Time to discuss averting 'Lost Decade'
Korea’s economic debaters are stuck in armchair daydreaming. Presidential candidates raise their decibel level on so-called democratization of the economy ― euphemism for taming the chaebol. They underestimate the seriousness of the looming global economic trouble, which will surely affect the Korean economy.
Signs are emerging that a lasting slowdown in the global economy has begun ― the current troubles are unlikely to end anytime soon. U.S. President Barack Obama has cited the “Lost Decade” as a prospect the American economy faces. The EU is more troublesome than the U.S., though pessimists predict that both will enter a Japanese-style deflationary phase.
Many Koreans are reluctant to believe that Korea could also enter a Lost Decade, more because of problems in the global economy than because of mismanagement by the government.
Ominous parallels between the economies of Korea and Japan can be drawn. Japan’s Great Recession began two decades ago following the nosedive of asset values, including property and stocks. Korea’s real estate market is so anemic and shaky that warnings loom of a bubble that may burst soon.

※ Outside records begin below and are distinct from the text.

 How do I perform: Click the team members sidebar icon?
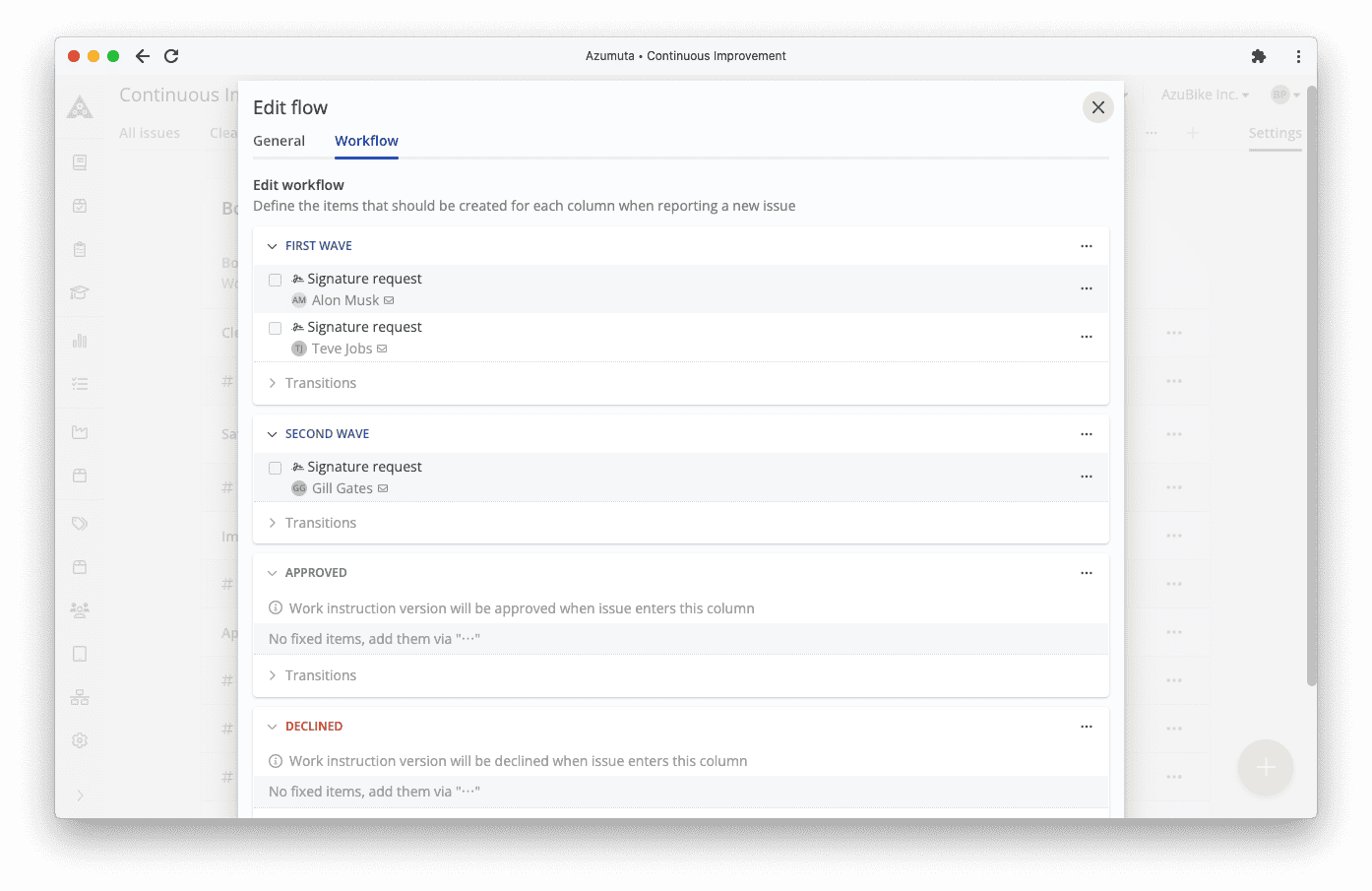[x=80, y=609]
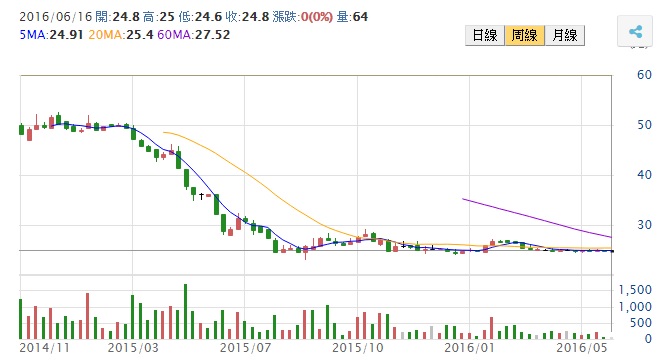Click the tallest green volume bar

[185, 311]
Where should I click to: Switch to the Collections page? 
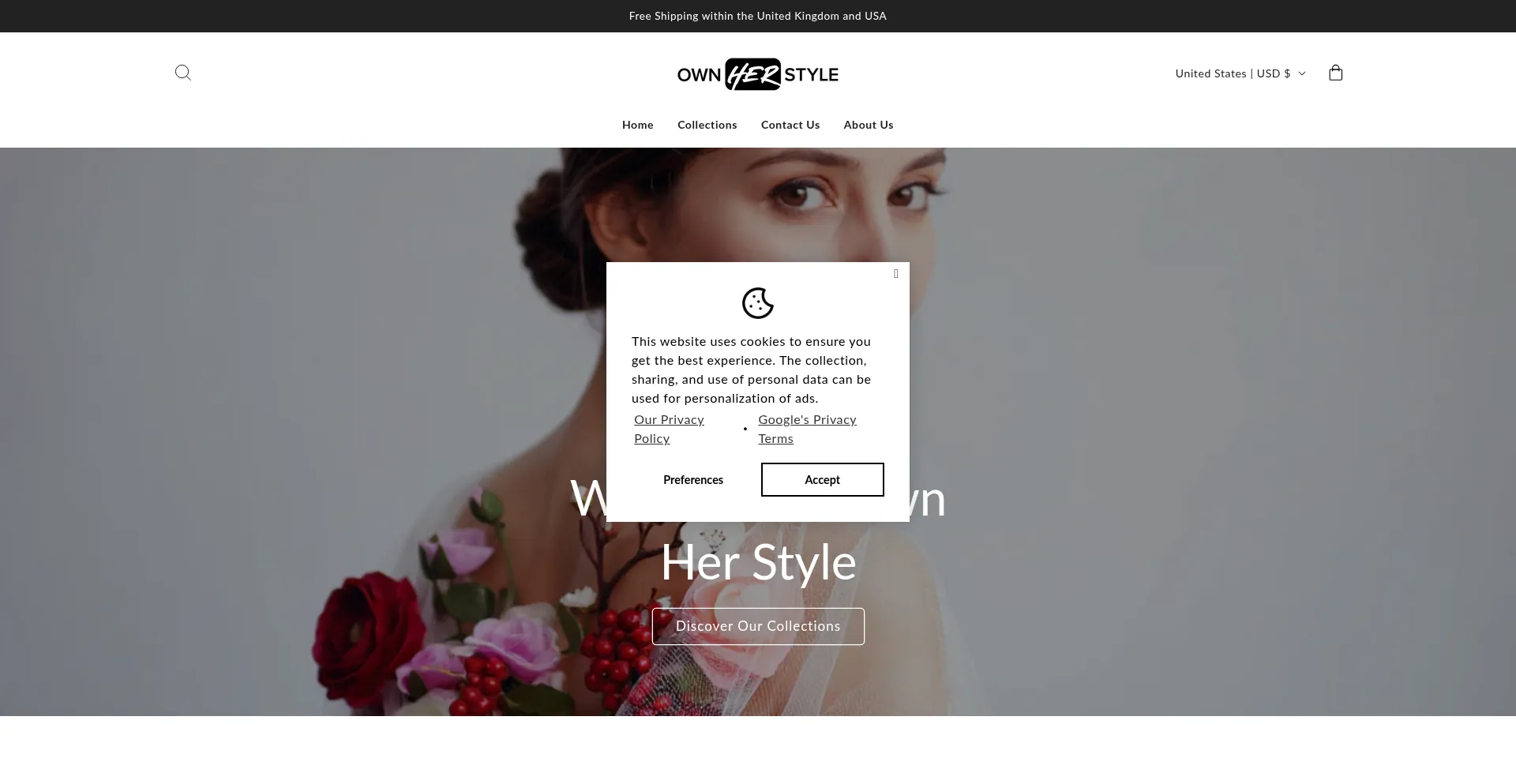click(707, 125)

Housing prices are 30 percent below their peak. Golf membership prices are now half of their peak, pushing courses to the brink of bankruptcy. Even at these discounted prices, few are willing to buy. However, property prices are still high by global standards.
As Japan is aging fast, so too is Korea. Tokyo’s manufacturing stagnancy is mostly attributable to a lack of young workers. Korea also sees the early signs of a manufacturing downturn. Its share in the economy is falling at a noticeable pace. Korea must import workers as young Koreans are reluctant to do the so-called dirty, dangerous and difficult jobs. A massive retirement of the Baby Boom Generation ― about 7.2 million persons born between 1953-1963 ― will further sap manufacturing vitality.
Past data show that what happens in the Japanese economy, takes place in Korea two decades later. The time-lag of two decades lends credence to the prospect for an additional fall in Korea’s property prices.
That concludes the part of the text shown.